In a decision emblematic of the new climate of Trumpian governance, a federal appeals court in St. Louis ruled on July 3 that it is acceptable for the boss of a fast-food chain to fire workers for the sin of being “disloyal.”

The U.S. Court of Appeals for the Eighth Circuit reversed a ruling issued by the Obama-era National Labor Relations Board (NLRB) in a case spawned by a labor organizing drive at the Jimmy John’s fast-food chain. The court held that Miklin Enterprises, the owner of Jimmy John’s franchises in Minneapolis, had the right to fire six pro-union advocates because they demonstrated “disloyalty” by distributing flyers in 2011 that implied the company was selling unsafe food contaminated by employees obliged to work while sick with the flu.

Like the non-compete agreements, the July 3 court decision is an unwarranted attack on labor rights, says William B. Gould IV, a labor law professor at Stanford University and former chairman of the federal labor board.
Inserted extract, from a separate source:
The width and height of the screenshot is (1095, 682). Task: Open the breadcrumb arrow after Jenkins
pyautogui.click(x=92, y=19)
“The first thing that strikes you is how archaic this feels,” Gould tells In These Times. “The legal basis is from a case in the 1950s when people had a whole different concept of loyalty owed to their employer.
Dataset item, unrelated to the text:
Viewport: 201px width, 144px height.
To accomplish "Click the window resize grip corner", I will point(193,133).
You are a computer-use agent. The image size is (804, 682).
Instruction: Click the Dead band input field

“In those days,” Gould continues, “the assumption was that loyalty was a two-way street: You were loyal to the company and the company was loyal to you. Now, with Uber and Lyft and the others, companies are even refusing to admit that you are one of their employees, so there isn’t much talk about loyalty owed to the employer anymore.”

The July 3 decision turns on the interpretation of ‘loyalty’ articulated in the 1953 Supreme Court case National Labor Relations Board v. Local Union 1229 International Brotherhood of Electrical Workers, known as “Jefferson Standard” for short. Earlier in the process of the more recent NLRB case, the labor agency’s Obama appointees had ruled that the firing of the workers was an illegal violation of their rights to form a union. But the appeals court decision reversed that decision, asserting that the disloyalty displayed by the pamphlets gave the employer the right to fire the workers, Gould explains.

According to Gould, “This case comes from the 8th Circuit which is the most conservative in the country. It’s the worst circuit in the country for a labor union, or for labor rights.”